Items from a data source
- Opening Delimiter -

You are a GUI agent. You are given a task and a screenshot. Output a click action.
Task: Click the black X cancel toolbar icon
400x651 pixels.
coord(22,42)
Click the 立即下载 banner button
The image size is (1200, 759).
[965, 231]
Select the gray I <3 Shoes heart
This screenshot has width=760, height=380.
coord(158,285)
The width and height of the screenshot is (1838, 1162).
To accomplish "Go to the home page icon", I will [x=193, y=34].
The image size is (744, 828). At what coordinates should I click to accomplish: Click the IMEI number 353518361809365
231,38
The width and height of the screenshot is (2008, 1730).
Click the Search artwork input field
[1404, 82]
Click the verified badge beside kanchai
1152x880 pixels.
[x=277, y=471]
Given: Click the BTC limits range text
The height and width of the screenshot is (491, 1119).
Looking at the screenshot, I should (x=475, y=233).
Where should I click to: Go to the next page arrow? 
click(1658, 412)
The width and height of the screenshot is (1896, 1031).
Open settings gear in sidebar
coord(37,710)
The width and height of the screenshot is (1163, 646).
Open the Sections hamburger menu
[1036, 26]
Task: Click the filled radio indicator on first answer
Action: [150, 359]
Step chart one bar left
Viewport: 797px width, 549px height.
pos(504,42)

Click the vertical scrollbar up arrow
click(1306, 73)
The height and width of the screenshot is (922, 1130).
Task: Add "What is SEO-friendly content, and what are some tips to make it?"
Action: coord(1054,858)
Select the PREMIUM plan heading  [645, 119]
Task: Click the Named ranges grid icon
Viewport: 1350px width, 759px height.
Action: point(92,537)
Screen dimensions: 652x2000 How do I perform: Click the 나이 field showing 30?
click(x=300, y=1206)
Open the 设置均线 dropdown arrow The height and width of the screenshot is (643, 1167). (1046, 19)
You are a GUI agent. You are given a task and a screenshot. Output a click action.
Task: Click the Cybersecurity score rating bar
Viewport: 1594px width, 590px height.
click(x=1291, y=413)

- Closing Delimiter -

▶ Work order
Would you please write out all the entries exactly?

▶ Task output
You are a GUI agent. You are given a task and a screenshot. Output a click action.
Task: Click the black X cancel toolbar icon
400x651 pixels.
coord(22,42)
Click the 立即下载 banner button
The image size is (1200, 759).
[965, 231]
Select the gray I <3 Shoes heart
This screenshot has width=760, height=380.
coord(158,285)
The width and height of the screenshot is (1838, 1162).
To accomplish "Go to the home page icon", I will [x=193, y=34].
The image size is (744, 828). At what coordinates should I click to accomplish: Click the IMEI number 353518361809365
231,38
The width and height of the screenshot is (2008, 1730).
Click the Search artwork input field
[1404, 82]
Click the verified badge beside kanchai
1152x880 pixels.
[x=277, y=471]
Given: Click the BTC limits range text
The height and width of the screenshot is (491, 1119).
Looking at the screenshot, I should (x=475, y=233).
Where should I click to: Go to the next page arrow? 
click(1658, 412)
The width and height of the screenshot is (1896, 1031).
Open settings gear in sidebar
coord(37,710)
The width and height of the screenshot is (1163, 646).
Open the Sections hamburger menu
[1036, 26]
Task: Click the filled radio indicator on first answer
Action: [150, 359]
Step chart one bar left
Viewport: 797px width, 549px height.
pos(504,42)

Click the vertical scrollbar up arrow
click(1306, 73)
The height and width of the screenshot is (922, 1130).
Task: Add "What is SEO-friendly content, and what are some tips to make it?"
Action: coord(1054,858)
Select the PREMIUM plan heading  [645, 119]
Task: Click the Named ranges grid icon
Viewport: 1350px width, 759px height.
Action: point(92,537)
Screen dimensions: 652x2000 How do I perform: Click the 나이 field showing 30?
click(x=300, y=1206)
Open the 设置均线 dropdown arrow The height and width of the screenshot is (643, 1167). (1046, 19)
You are a GUI agent. You are given a task and a screenshot. Output a click action.
Task: Click the Cybersecurity score rating bar
Viewport: 1594px width, 590px height.
click(x=1291, y=413)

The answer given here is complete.